Importantly, Biden’s team plans to invite Taiwan, whose robust democracy threatens China’s autocratic rulers. Taiwan’s inclusion is also important because it signals that the White House puts democratic credentials above formal diplomatic recognition.
By this standard, however, Biden’s failure to invite Somaliland is a missed opportunity. While the United States recognized the former British protectorate upon its 1960 independence until it joined with the former Italian Somaliland to form Somalia. Dictatorship ruined Somalia. Siad Barre turned the country’s guns on Somaliland and killed upwards of 100,000 people. His regime ultimately collapsed and, as much of Somalia descended into state failure, Somaliland reasserted its independence. While neither the United States nor any other country recognized Somaliland this time, it stopped neither the country nor its democratic aspirations.
Somaliland has among the best track records of multiparty electoral democracy in Africa. In 2003, the Dahir Riyale Kahin won the presidential election by 80 votes out of almost 500,000 cast. He lost the next election by 80,000 votes to Ahmed Mohamed Silanyo and stepped down gracefully. While Somaliland’s three major parties revolve more around personalities and patronage than ideology, debates are active and results uncertain. Citizens have great faith in the process; recognized or not, Somaliland was the first country to secure elections with biometric iris scans.
In Somaliland’s most recent parliamentary elections—which European diplomats observed but State Antony Blinken’s State Department bizarrely boycotted—the opposition surprised the incumbent administration, won the parliamentary majority, and defeated the president’s choice for speaker. Not only does Somaliland aspire to democracy, but diplomatically it also actively aligns itself with other democracies. While Djibouti, Ethiopia, and Somalia cultivate China, for example, Somaliland has turned toward Taiwan, the United Kingdom, and Denmark.
For too long, the State Department’s fear of the precedent of African separatism has led it to keep Somaliland at arms’ length, never mind its previous recognition of the territory or the strategic logic of tighter ties. But celebrating democracy—as with the Taiwan invitation—need not mean recognizing independence; it need only require recognizing that certain territories regardless of what their final status might be are democratic and should be celebrated as such.
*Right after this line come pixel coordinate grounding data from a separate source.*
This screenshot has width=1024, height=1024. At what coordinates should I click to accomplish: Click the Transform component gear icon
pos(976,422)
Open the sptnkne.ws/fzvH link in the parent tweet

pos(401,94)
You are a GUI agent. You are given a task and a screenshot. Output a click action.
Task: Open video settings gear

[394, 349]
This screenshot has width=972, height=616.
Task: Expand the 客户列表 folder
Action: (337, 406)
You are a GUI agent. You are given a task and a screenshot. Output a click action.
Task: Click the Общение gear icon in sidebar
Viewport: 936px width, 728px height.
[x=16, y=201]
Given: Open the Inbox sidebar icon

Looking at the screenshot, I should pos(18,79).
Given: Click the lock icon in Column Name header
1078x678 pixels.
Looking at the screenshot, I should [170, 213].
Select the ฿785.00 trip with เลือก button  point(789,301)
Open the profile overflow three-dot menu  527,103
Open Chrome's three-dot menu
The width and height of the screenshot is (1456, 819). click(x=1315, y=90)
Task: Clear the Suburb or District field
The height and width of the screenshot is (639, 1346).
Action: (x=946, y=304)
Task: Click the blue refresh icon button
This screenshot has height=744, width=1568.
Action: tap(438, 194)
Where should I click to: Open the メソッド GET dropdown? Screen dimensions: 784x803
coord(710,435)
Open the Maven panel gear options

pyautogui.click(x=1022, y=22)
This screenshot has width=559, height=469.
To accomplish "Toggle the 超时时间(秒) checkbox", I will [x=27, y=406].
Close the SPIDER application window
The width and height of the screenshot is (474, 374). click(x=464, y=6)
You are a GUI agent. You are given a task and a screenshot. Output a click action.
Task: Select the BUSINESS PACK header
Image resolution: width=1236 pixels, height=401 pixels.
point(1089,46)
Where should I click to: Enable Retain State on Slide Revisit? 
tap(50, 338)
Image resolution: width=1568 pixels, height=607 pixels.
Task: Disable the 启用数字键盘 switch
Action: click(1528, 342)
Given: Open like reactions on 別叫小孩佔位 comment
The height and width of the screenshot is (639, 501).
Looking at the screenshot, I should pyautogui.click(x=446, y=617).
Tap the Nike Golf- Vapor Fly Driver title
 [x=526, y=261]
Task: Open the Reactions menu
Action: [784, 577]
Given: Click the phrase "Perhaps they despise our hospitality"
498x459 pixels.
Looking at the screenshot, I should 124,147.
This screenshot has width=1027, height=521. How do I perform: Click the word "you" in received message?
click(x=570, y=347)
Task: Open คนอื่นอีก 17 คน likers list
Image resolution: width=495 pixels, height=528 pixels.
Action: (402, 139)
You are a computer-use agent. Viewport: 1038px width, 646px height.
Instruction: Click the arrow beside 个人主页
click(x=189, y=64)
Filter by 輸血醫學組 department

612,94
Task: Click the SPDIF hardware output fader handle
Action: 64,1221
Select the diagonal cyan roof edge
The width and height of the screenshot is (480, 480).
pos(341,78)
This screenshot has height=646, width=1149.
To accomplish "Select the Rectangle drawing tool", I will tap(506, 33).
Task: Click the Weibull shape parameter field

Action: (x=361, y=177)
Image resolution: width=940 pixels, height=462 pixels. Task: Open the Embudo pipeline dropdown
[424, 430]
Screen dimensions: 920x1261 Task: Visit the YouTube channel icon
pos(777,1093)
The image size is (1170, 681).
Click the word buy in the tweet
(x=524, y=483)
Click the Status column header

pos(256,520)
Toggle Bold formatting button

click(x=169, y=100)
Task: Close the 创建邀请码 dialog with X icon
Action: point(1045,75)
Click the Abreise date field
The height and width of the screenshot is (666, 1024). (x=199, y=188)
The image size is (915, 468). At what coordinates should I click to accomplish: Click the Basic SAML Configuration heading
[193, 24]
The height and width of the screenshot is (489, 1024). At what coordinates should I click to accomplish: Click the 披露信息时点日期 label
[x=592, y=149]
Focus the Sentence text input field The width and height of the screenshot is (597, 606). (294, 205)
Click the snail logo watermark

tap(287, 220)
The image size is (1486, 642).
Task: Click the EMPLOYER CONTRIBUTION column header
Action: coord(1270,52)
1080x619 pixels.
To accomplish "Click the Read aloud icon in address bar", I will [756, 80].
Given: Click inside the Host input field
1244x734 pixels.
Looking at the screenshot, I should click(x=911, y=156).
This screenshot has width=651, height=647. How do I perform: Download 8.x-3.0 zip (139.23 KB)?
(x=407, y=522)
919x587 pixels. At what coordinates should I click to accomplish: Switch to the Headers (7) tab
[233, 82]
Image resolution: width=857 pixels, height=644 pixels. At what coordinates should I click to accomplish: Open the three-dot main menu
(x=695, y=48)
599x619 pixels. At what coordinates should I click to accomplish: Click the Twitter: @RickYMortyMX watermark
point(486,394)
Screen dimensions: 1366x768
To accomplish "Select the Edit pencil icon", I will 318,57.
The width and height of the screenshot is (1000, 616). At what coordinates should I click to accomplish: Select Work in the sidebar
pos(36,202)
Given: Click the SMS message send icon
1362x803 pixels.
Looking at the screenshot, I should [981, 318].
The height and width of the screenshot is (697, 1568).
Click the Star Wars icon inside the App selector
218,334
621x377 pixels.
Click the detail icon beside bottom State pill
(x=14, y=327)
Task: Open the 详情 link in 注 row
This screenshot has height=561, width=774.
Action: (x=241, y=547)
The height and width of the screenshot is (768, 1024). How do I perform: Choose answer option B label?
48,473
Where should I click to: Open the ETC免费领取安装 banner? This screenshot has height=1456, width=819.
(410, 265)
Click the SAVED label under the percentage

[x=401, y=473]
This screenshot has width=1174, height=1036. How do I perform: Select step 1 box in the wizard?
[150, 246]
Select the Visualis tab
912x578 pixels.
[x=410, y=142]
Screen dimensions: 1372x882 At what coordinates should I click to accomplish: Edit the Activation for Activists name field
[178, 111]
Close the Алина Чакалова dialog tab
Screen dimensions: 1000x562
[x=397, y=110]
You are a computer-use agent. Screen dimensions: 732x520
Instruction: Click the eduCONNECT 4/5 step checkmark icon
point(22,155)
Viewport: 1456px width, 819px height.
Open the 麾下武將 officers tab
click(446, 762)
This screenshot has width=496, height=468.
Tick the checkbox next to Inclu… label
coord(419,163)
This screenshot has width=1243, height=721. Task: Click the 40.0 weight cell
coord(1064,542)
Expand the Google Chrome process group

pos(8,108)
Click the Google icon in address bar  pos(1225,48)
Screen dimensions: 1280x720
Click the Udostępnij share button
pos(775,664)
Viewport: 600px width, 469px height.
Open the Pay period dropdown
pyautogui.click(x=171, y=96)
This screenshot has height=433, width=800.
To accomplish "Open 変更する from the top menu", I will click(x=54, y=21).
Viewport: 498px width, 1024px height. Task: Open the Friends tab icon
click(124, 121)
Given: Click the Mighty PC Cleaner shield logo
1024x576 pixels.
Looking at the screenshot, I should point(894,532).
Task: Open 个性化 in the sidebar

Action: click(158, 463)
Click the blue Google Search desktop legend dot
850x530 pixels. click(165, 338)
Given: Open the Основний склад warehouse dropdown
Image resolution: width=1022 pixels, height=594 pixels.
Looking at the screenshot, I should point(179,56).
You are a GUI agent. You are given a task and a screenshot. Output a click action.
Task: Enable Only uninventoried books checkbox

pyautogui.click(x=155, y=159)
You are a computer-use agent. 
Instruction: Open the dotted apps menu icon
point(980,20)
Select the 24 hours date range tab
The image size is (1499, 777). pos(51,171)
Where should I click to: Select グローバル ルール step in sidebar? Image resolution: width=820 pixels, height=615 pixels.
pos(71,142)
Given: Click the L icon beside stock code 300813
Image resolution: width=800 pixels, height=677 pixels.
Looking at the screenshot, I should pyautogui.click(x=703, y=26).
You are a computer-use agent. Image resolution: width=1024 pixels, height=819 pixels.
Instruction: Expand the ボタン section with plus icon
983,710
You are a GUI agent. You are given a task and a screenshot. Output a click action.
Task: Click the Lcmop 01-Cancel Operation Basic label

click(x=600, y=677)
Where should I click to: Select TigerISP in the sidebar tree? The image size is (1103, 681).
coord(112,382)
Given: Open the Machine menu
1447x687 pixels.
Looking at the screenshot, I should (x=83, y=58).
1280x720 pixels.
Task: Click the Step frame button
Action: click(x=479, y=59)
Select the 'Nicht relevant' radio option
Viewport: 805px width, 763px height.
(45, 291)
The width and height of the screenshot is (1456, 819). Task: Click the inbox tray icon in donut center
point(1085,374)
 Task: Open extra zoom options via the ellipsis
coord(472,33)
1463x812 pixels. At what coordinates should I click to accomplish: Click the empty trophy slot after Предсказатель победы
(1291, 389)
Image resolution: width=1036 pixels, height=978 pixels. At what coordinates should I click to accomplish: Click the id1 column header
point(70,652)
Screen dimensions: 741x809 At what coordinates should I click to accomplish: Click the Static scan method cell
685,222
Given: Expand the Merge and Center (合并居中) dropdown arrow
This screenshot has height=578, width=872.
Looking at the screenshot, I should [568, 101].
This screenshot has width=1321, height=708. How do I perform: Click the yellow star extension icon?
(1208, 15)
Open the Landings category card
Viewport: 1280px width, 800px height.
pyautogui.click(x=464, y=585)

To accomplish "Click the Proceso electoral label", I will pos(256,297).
Should Somalia or the People’s Republic of China complain about Somaliland or Taiwan’s inclusion, the proper response for Biden, Blinken, and National Security Advisor Jake Sullivan should either be to ignore them. Washington should never sacrifice democracies to dictatorship. Conversely, they might tell Mogadishu or Beijing that should they wish to be included instead, they should follow the path that the states they claim as their own have hewed.